もぎりや取り置きチケット受付、ステージの配置換えまで
全て自力だそうです。

取り置きチケットのところで奏者に会えるのは珍しいな
と思って尋ねたら
「終演後はバタバタしてしまうし
こうすれば直接お礼が言えるので…」とのこと。

封筒もかわいく飾り付けされていて、その心意気が素敵でした。

演奏会中、メンバーからの挨拶があり
学校の垣根を超えて何かしたかったという想いや
支えてくれた人たちへの感謝が述べられて
心が和みました。

演奏も素晴らしかったです。
ラヴェルはムダのない透明感に魅力を感じ
チャイコは6人でオケのような鳴りと情熱
メンデルスゾーンは8人の個性が合わさる美しさ。

「これが、高校生最後の日の私たちの音楽です!」
というのが伝わってきて
曲に命を吹き込むって、こういうことなんだと思いました。

「奏者は音楽の旅へ聴衆をお誘いする」
というキャシー先生の言葉や

「聴衆は完璧な演奏を聴きに来ているのではない。
音楽の物語を聴きにきているのよ」
というヴィヴィアン先生の言葉は

こういうことだったんだって、実感しました。


生き生きしてて、素敵だったなぁ。
曲の世界を旅した感じが、とっても心地よかったのです。

そして私は
「ここから何か学ばねば!」と思ってしまいがちだった音楽を
こんなにも楽しめるようになりました。

_提供データ_.
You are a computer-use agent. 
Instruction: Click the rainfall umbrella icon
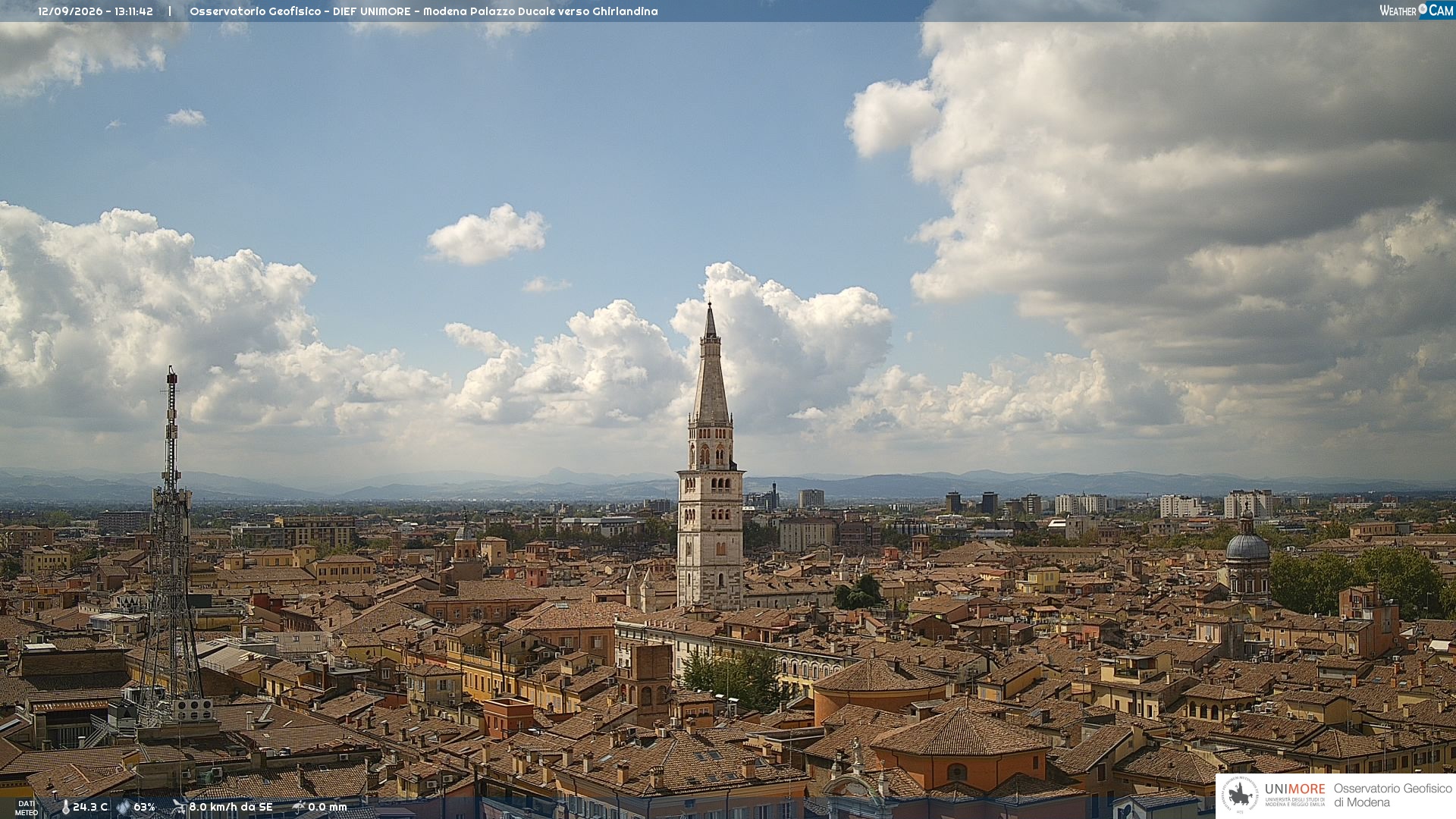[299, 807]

---

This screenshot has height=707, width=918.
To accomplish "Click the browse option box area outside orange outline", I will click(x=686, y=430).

==

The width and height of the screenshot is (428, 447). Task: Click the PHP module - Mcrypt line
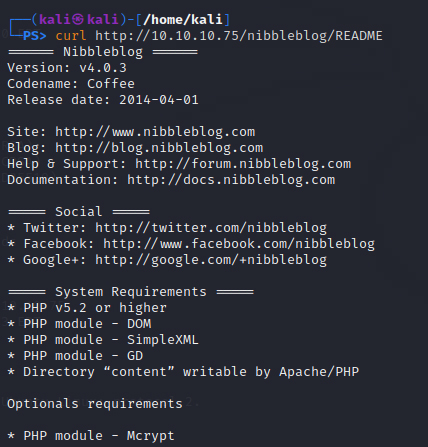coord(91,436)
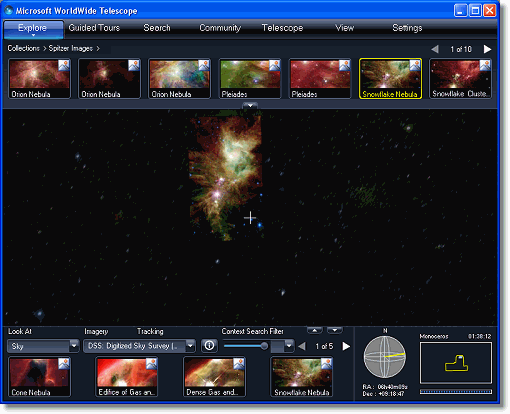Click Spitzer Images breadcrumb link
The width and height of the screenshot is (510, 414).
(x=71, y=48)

_課題の内容_. 上の演奏会の感想文から、「取り置きチケットのところで奏者に会えるのは珍しいな」から「演奏も素晴らしかったです。」までをすべて一字も変えずに再掲してください。

_回答全文_.
取り置きチケットのところで奏者に会えるのは珍しいな
と思って尋ねたら
「終演後はバタバタしてしまうし
こうすれば直接お礼が言えるので…」とのこと。

封筒もかわいく飾り付けされていて、その心意気が素敵でした。

演奏会中、メンバーからの挨拶があり
学校の垣根を超えて何かしたかったという想いや
支えてくれた人たちへの感謝が述べられて
心が和みました。

演奏も素晴らしかったです。